-- START Document --
News

More Prayer than Protests

Conservative groups were less interested in recent tea party protests than a U.S. District Court decision that the National Day of Prayer is unconstitutional.

Christianity Today April 23, 2010

Political Advocacy Tracker is a roundup of what Christian activist organizations have been talking about over the last week.

Conservatives Ignore Protests

Turn on MSNBC, CNN, or Fox News, and you’re bound to see coverage of recent tea party protests and pro-gun rallies. But click on your favorite Christian conservative group’s blog or open its newsletter and you will more likely read about the National Day of Prayer than the nascent protest movement.

For conservative groups, the tea party is, at best, an movement that overlaps with their agenda. At worst, it is competition for the grassroots of the conservative movement in America. Either way, conservative groups responded to last week’s events with noticeable silence.

Indeed, the only groups to discuss the protests of the past week were those who had the least in common with the movement.
-- END Document --
-- START Records shown --
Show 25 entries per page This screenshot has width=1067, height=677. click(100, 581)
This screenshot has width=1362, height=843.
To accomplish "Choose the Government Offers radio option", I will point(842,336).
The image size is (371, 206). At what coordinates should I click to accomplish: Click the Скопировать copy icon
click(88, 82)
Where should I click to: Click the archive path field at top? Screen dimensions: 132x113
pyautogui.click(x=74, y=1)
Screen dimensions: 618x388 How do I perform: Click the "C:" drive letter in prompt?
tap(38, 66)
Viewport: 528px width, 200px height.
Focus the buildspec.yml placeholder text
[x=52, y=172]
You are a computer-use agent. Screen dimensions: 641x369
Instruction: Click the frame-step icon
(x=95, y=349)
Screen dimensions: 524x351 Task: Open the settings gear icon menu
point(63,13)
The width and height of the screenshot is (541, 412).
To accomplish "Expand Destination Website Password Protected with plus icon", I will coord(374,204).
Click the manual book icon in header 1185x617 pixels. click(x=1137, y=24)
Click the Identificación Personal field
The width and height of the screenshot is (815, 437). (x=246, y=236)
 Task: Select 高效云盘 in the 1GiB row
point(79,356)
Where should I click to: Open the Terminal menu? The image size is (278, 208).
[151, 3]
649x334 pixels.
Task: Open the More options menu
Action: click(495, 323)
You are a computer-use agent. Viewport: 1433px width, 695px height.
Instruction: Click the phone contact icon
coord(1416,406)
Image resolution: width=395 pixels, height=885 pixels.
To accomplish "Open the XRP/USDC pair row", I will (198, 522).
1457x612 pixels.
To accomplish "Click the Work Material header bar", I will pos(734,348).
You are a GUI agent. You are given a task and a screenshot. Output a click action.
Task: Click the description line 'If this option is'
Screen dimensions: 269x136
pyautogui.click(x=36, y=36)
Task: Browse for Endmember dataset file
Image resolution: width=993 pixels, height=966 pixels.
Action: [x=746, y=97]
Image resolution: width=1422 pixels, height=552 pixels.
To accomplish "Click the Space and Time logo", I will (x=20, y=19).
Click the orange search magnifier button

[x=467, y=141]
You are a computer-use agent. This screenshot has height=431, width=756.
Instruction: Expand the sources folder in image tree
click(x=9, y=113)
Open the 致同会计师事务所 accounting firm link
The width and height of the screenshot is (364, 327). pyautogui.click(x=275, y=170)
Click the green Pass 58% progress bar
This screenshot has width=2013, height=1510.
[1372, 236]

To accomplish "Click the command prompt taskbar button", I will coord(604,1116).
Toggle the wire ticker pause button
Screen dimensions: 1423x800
-- END Records shown --
• Task requirements: Condense the paragraph of the article that begins "For conservative groups, the tea party is" into one shorter sentence that keeps its main points. The records are separate from the article and have no connection to it.

• The completed task: Conservative groups see the tea party as, at best, a movement overlapping with their agenda and, at worst, a rival for America's conservative grassroots, and either way they met last week's events with noticeable silence.